### Exercise directions
Among the entries that follow, how many lines contain the string "icon"? Answer with that number only.

### Data in this exercise
================================

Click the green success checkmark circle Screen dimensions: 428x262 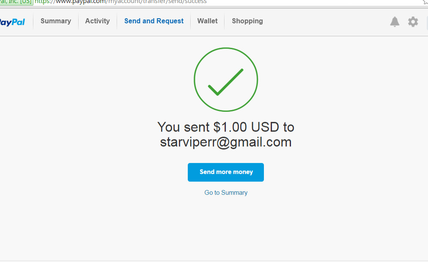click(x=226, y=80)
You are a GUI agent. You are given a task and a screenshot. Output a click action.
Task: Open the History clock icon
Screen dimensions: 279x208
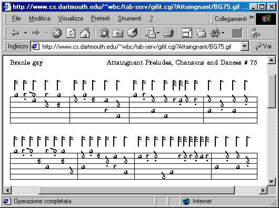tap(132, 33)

================================

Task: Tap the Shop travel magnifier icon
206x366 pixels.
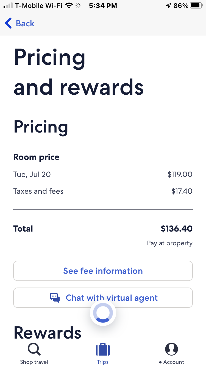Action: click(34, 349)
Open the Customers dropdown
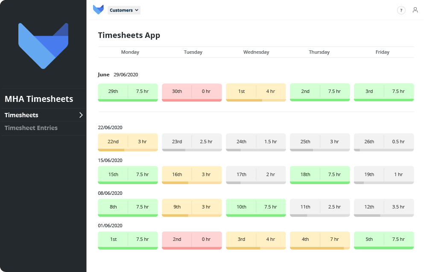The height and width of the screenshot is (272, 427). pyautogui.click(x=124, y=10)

================================

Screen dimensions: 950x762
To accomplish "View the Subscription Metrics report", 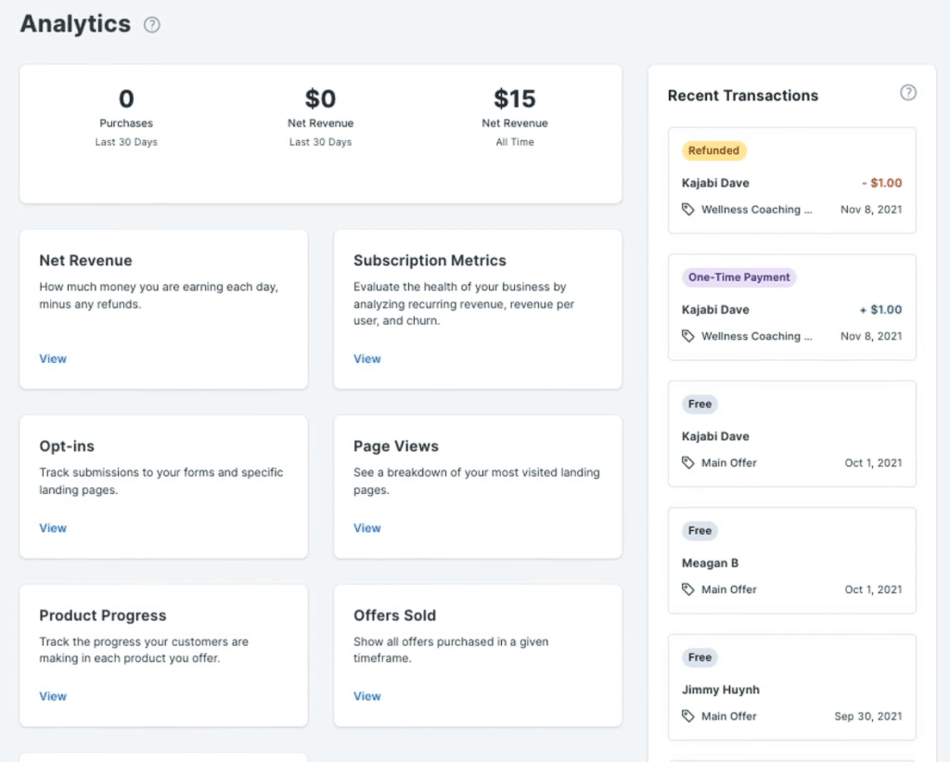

================================

### Final answer
2